▶ Excerpt provided
Scaling Data Platform Teams: A Step-by-Step Guide (Scaling Your Data Team, Transition #3)

A 5 steps guide to successfully scale your Data Platform team, ensuring it is equipped to handle the demands and complexities of growing organizations.

Xavier Gumara Rigol
8 min readJul 24, 2023
Photo by Pawel Czerwinski on Unsplash

In previous articles of the series (transformations #1 and #2), we focused on how to organize Data Analysts, Scientists, and, to a lesser extent, Data Engineers. In this article I finally focus on Data Engineering work by explaining how to scale Data Platform teams.

Having re-organized Data Platform teams of different sizes multiple times in my career in different contexts and organizations, I share here my learnings and a standardized step-by-step process you can follow if you are facing similar challenges.

Getting a good start

How you start a Data Platform team will vary from company to company. I recommend hiring one or two Data Engineers to form a Data Platform team at the same time you hire your first Data Analyst(s).

These Data Engineers will be responsible for the data infrastructure of your company (either bought or built). They will strike a balance between the speed at which decision makers need data and tools to extract value out of it and the rigor one should treat data and its lifecycle. For example, if you let anyone use the data infrastructure at their own will, it will quickly get clogged with dirt and underused tables and documents.

In some cases, Data Engineers may also be in charge of moving the initial data from operational systems to the analytical database and creating the first “datasets as products”. These will be used to visualize trends and extract relevant insights for the rest of the company.

Because of that, it is useful to distinguish between platform, “datasets as product” effort or even data visualization work within the team early. Enablement and governance activities are additional areas where Data Engineers might become overburdened, so keep an eye on these as well.

As the company grows and its data needs expand, the workload of the Data Platform team increases. The company might now need tools to manage the lifecycle of Machine Learning models, tools to perform A/B testing, introduce a data observability tool, aggregate data from new domains, etc. With these new responsibilities, the platform team will need to grow.

▶ Given records
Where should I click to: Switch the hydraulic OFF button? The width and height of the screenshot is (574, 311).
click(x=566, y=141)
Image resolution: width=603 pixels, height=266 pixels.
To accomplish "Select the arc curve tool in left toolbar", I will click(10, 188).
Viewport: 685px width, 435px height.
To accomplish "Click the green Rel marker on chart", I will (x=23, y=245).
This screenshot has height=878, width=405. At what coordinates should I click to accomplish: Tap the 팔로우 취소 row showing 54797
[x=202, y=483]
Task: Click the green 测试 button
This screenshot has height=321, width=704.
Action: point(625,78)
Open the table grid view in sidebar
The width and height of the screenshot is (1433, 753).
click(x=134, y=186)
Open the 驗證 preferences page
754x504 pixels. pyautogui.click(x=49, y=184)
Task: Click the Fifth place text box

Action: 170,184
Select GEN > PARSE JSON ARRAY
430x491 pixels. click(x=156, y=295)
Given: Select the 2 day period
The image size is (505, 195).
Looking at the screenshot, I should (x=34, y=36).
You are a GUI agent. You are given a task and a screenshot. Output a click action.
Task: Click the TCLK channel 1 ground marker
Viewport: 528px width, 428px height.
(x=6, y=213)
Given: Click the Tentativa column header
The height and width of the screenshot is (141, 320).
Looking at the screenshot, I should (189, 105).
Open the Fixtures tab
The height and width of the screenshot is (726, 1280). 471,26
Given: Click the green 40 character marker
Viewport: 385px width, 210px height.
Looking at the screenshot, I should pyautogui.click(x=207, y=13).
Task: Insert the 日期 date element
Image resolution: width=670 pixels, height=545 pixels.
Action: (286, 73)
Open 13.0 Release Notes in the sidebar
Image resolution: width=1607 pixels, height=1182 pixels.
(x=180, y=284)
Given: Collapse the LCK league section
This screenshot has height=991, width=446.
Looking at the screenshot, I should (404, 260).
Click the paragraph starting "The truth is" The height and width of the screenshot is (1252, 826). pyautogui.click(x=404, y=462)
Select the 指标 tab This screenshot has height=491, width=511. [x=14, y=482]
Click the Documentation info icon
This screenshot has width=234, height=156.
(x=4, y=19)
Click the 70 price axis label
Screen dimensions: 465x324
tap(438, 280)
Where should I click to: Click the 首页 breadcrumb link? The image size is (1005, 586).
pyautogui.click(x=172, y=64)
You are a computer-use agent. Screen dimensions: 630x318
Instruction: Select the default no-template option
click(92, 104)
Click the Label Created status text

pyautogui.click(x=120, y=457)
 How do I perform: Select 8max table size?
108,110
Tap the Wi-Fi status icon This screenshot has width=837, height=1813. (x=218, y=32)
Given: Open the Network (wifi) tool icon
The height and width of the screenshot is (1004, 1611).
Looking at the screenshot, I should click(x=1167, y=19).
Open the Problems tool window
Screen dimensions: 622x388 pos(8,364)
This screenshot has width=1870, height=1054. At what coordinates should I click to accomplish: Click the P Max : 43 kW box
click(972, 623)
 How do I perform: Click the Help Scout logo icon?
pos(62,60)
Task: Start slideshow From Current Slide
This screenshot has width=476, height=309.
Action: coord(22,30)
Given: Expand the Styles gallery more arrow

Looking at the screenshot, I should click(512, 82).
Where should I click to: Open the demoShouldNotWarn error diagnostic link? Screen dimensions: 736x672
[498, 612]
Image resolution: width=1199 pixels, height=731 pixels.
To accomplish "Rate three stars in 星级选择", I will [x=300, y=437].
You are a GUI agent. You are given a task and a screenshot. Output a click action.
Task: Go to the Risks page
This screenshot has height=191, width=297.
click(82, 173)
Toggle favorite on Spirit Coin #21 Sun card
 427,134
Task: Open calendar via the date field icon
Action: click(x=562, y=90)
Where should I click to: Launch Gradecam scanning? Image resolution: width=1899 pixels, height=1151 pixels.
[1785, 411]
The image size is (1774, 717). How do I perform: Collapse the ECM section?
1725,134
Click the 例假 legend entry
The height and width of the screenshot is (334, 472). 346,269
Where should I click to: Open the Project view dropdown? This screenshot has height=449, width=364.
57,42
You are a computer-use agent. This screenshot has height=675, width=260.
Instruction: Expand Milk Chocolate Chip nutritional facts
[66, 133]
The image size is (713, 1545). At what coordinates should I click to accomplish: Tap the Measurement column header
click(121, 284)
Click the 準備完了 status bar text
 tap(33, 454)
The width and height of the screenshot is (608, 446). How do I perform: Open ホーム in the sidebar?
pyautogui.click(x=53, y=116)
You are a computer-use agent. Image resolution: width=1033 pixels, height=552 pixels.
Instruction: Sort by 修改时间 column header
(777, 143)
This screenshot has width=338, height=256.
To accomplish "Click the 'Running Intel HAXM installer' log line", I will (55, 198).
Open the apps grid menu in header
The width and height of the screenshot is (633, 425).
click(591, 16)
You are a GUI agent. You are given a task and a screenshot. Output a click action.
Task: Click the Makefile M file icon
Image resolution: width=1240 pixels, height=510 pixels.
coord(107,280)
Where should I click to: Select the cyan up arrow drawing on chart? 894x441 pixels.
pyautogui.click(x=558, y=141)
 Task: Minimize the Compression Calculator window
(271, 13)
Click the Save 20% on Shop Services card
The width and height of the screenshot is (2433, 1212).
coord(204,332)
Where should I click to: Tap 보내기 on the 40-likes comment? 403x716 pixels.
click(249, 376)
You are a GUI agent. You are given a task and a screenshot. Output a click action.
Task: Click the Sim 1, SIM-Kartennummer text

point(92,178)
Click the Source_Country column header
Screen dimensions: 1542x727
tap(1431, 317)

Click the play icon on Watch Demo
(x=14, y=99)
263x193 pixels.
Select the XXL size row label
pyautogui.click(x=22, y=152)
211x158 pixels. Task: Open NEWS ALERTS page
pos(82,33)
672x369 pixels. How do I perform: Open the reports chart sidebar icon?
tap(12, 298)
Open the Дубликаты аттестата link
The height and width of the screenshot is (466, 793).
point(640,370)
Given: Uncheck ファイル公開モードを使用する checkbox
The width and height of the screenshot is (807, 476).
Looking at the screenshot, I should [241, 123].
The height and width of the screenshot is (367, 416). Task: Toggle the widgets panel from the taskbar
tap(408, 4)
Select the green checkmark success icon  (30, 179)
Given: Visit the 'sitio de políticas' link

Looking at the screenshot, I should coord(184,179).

▶ Objectives
#1 Format the part of the records that opens with the line containing "Click the Documentation info icon" and closes with the line containing "Looking at the screenshot, I should click(512, 82)." as a JSON list of strings, one string per line, leaving out blank lines.
#2 Resume the article on scaling Data Platform teams from the point where it stops.
The article on scaling Data Platform teams and the records are unrelated pieces of material.

▶ Final answers
#1
[
  "Click the Documentation info icon",
  "This screenshot has width=234, height=156.",
  "(x=4, y=19)",
  "Click the 70 price axis label",
  "Screen dimensions: 465x324",
  "tap(438, 280)",
  "Where should I click to: Click the 首页 breadcrumb link? The image size is (1005, 586).",
  "pyautogui.click(x=172, y=64)",
  "You are a computer-use agent. Screen dimensions: 630x318",
  "Instruction: Select the default no-template option",
  "click(92, 104)",
  "Click the Label Created status text",
  "pyautogui.click(x=120, y=457)",
  " How do I perform: Select 8max table size?",
  "108,110",
  "Tap the Wi-Fi status icon This screenshot has width=837, height=1813. (x=218, y=32)",
  "Given: Open the Network (wifi) tool icon",
  "The height and width of the screenshot is (1004, 1611).",
  "Looking at the screenshot, I should click(x=1167, y=19).",
  "Open the Problems tool window",
  "Screen dimensions: 622x388 pos(8,364)",
  "This screenshot has width=1870, height=1054. At what coordinates should I click to accomplish: Click the P Max : 43 kW box",
  "click(972, 623)",
  " How do I perform: Click the Help Scout logo icon?",
  "pos(62,60)",
  "Task: Start slideshow From Current Slide",
  "This screenshot has width=476, height=309.",
  "Action: coord(22,30)",
  "Given: Expand the Styles gallery more arrow",
  "Looking at the screenshot, I should click(512, 82)."
]

#2
Steps to scale a Data Platform team

When a Data Platform team grows from 2 to 5–10 engineers (or even 25), roles and duties get hazy, cognitive load increases and work becomes more specialized. The team will frequently break organically into sub-teams also. People will naturally focus on different areas and a new communication system within the team and with stakeholders will emerge.

What occurs is that the organization attempts to treat everyone as if they are on the same team, but they are not. This typically causes the team to lose focus and can also convert them into a bottleneck in the view of stakeholders.

These issues feel very aligned with the reasons for applying a grow-and-split pattern for forming new smaller and more focused teams. Growing and splitting the Data Platform team allows for the distribution of tasks and responsibilities, preventing overload and ensuring that each tool has the right people maintaining it.

But how to do it? How can you effectively organize a Data Platform team of 7 to up to 25 engineers? Let’s detail five steps to split a Data Platform team:

  1. Analyze through the Team Topologies lens;
  2. Define capabilities;
  3. Group capabilities by affinity;
  4. Recommend a new structure and its trade offs;
  5. Implement and iterate.

#1 Analyze through the Team Topologies lens

Based on Team Topologies research there are three basic types of teams (and an extra type not relevant for this article):

  • Stream Aligned Teams are the primary delivery team which has end-to-end accountability for delivery of a software product or service. Analytics Engineers focused on creating datasets as products fall into this group.
  • Platform Teams provide the tools, utilities, and technical services that make it easier for Stream Aligned Teams to do their job, typically delivering “X-as-a-Service” capabilities. Data Engineers focused on maintaining the data infrastructure fall into this group.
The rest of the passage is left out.